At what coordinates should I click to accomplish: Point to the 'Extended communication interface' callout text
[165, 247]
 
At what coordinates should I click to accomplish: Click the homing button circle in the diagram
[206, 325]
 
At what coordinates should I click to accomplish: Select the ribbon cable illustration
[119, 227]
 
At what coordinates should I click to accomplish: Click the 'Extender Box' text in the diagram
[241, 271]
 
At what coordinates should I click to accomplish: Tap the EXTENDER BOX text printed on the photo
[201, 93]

----------

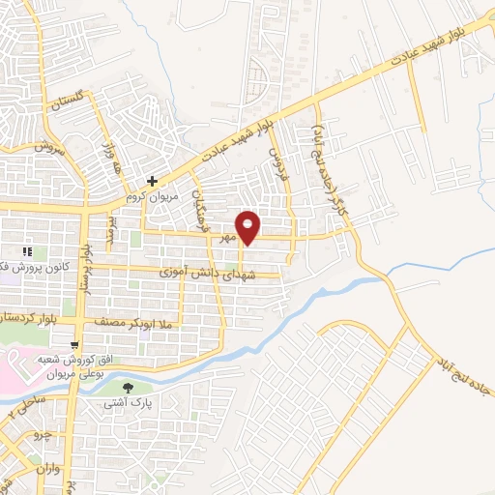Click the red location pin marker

----------

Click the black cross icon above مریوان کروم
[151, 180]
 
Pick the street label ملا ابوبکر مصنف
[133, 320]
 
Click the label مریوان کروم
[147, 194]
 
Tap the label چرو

----------

Exercise goal: Rewrite everything from the line containing "Click the black cross icon above مریوان کروم" down to the line containing "Tap the label چرو", keeping each request, and add 92 to every number in the answer coordinates.

Full response:
Click the black cross icon above مریوان کروم
[243, 272]
 
Pick the street label ملا ابوبکر مصنف
[225, 412]
 
Click the label مریوان کروم
[239, 286]
 
Tap the label چرو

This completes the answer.